No. Behavior. Is. Maladaptive.

Sure, there are LOTS of behaviors that have pretty big negative consequences… for ourselves and others.

But the way the human mind is so brilliantly working all the time leaves me with an unwillingness to negotiate the truth that all behavior is adaptive.

11 Million Bits of Data

In every moment, our bodies, brains, minds, and nervous system is taking in 11 million bits of information.  11 million!!!  Obviously, the very vast majority of this information is being taken in and processed without any awareness or conscious attention, right?  Imagine driving for a moment.  How much information is your brain constantly processing that’s allowing you to get safely down the road?  More than we could even speak to.  And thank goodness it’s done unconsciously or really…we wouldn’t be able to drive. 

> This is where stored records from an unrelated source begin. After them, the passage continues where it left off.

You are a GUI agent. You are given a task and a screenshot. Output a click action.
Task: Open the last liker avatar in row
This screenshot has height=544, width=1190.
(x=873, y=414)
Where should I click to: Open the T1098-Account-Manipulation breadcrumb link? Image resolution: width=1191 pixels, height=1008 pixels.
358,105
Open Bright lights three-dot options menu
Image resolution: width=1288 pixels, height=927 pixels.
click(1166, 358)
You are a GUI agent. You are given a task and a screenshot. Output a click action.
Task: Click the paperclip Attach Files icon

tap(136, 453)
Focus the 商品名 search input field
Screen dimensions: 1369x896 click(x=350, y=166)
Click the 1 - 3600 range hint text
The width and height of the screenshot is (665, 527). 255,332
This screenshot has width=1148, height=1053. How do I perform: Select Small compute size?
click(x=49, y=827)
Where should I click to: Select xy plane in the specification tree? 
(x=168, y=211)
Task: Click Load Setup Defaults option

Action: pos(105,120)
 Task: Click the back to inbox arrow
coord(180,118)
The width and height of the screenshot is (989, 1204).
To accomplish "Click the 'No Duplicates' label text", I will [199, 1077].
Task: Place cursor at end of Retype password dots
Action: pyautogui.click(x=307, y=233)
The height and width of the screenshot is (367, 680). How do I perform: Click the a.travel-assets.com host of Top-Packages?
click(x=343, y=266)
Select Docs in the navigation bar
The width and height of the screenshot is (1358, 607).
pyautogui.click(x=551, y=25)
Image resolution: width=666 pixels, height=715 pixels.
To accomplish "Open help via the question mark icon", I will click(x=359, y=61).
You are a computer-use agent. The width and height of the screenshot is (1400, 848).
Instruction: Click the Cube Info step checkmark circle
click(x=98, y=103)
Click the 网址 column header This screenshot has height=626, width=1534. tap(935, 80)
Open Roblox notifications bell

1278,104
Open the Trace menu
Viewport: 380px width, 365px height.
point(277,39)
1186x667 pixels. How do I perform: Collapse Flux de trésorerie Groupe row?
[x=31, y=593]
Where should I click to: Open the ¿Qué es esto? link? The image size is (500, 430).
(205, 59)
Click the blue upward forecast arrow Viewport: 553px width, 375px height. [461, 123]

So our brilliant brains are taking in 11 million bits of information every moment but only somewhere between 12 and 50 bits of information are we able to CONSCIOUSLY pay attention to!!! (Process explicitly).  The very very very vast majority of information coming into our senses is processed completely outside our awareness.

Neuroception- Knowing without Knowing

Then there’s amazing phenomenon called ‘neuroception.’  Neuroception is the idea that we are processing these 11 million bits of data unconsciously in every moment…and part of what we are doing with that data is determining if we are safe…or not.  It knows this without us even KNOWING it knows this.

In fact, our brains are doing this constantly.  At least four times every second.

It’s almost impossible to wrap our heads around ¼ of a second OR 11 million bits of data.

The brain is astounding.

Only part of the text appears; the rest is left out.